How a New Fund Helps Parents Teach Their Children

A recently launched experiment supports parents in educating their own kids during distance learning or otherwise

When LaTasha Adams brought her toddler to the playground one day, the two of them began chatting in full sentences. Another parent was shocked—wasn’t her daughter just a couple of years old? How was she so articulate? 

Adams, a college professor, sensed an opportunity. She wanted to help other parents teach their own kids language and reading skills from an early age. So she founded Dominion Literacy, a nonprofit that offers parents free workshops on building literacy among preschoolers. 

When the covid-19 outbreak began, Dominion had to shift its instruction online. That hasn’t slowed Adams down. With the help of a new fund, she’s planning to expand. 

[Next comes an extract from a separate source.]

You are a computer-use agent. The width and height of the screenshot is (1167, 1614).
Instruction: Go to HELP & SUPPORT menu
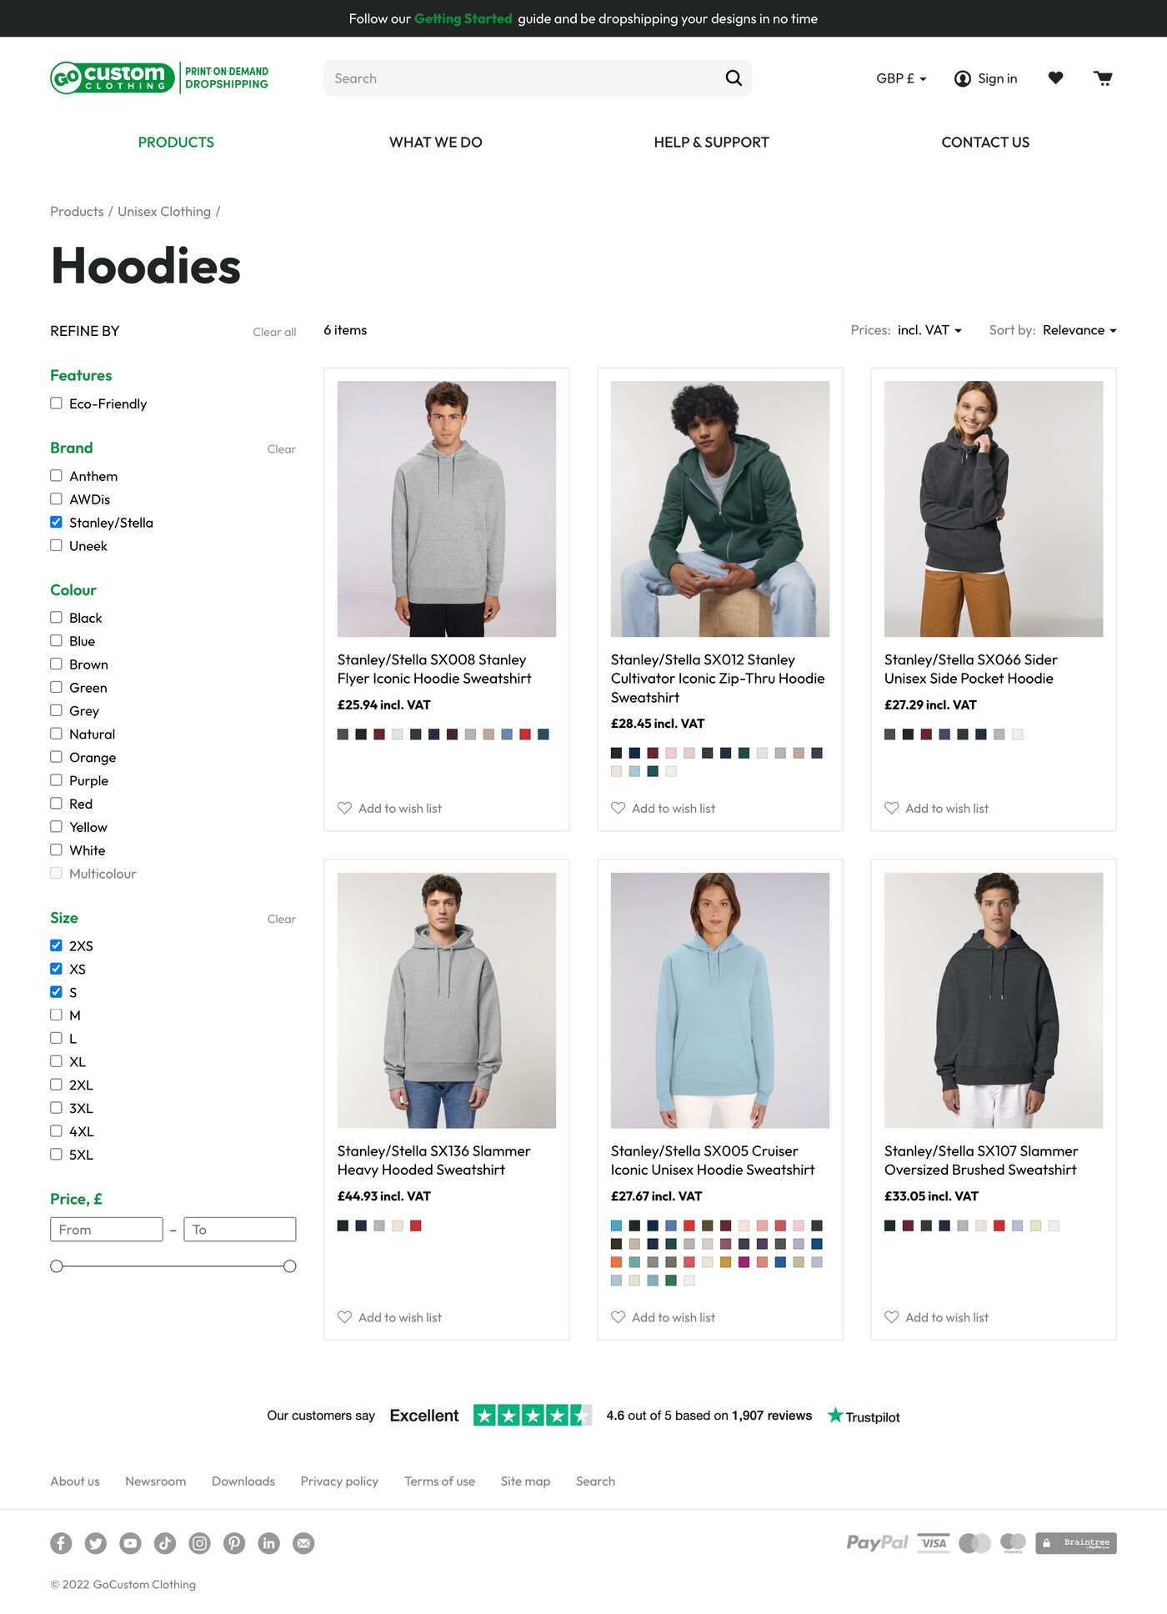coord(711,143)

The VELA Education Fund was created this summer by the Walton Family Foundation and the Charles Koch Institute. “Vela” means “light” or “sail” in Spanish, so the name is meant to signify “adventure and exploration.” As a resource for organizations that help families educate their children in innovative ways, it is aimed at organizations that are both experimental and effective. “We’re looking for direct access to parents and entrepreneurs,” explains Marc Sternberg at Walton. The fund was launched with $5 million in total seed funding from the two donors.

VELA’s support for Dominion Literacy is passed through 4.0 Schools, an education-reform incubator that has supported Dominion since the beginning. “We see our mission as to move resources closer to community leaders, young people, families, and educators who have ideas for what the future of school could look like,” says Hassan Hassan, leader of 4.0. His group will be investing $300,000 of VELA funds in 20 to 30 groups this fall, “thinking of immediate needs that might not be met by existing school models,” Hassan says.

In addition to its core audience of preschoolers, Dominion Literacy will use its grant to provide extracurricular literacy coaching to elementary-age children through sixth grade. Adams will organize “parent pods” so mothers and fathers can meet each month to share strategies and create “a learning community” together.

It may launch at an opportune time, but VELA wasn’t created in response to covid-19. “This started well before,” explains Sternberg, “as did the trends of parent demand for a different experience for kids.” With schools closed by the pandemic, the need for educational innovation has become even greater.

Meredith Olson, in charge of K-12 Strategy at Charles Koch’s Stand Together, says the fund may eventually expand to support groups focused on specific elements of education, or specific regions. The common requirement will be that grantees work closely with families to determine their real needs. “Before covid, at max 5 percent of students were receiving education in an unconventional way,” she says. “Now nearly all students are receiving education outside of traditional classrooms.”

In a recent poll, more than half of all parents said they would prefer school be cancelled until the spring rather than enduring a jury rig of endless Zoom calls and patchwork in-person instruction. So it’s easy to see why the appetite for alternatives to conventional schooling is so strong right now.

The National Parents Union, one of VELA’s other partners, is a group of parents and education advocates from all 50 states that aims to provide resources to families to creatively address their educational needs. Keri Rodrigues, founder of the NPU, has been participating in a homeschool pod with her own kids. “This is a bizarre moment,” she says. “Parents were told they were too stupid to pick a school for their kids, and that they shouldn’t have choices or options. Flash forward a year, now the choices are all ours.” NPU is fielding funding requests for homeschool pods, parent-support networks, and other initiatives.  

As the search for fresh educational choices expands, more students will find themselves with options that would have seemed unlikely just a few months ago. “What we’ve seen in crises in the past, and now in this global pandemic, is that families are forced to innovate to become learning designers really overnight. Some families had resources to do that, and many did not,” explains Hassan. The covid-19 pandemic has accelerated efforts “to move resources closer to these families,” and put donors on the side of mothers and fathers hoping to customize a path to knowledge for their children.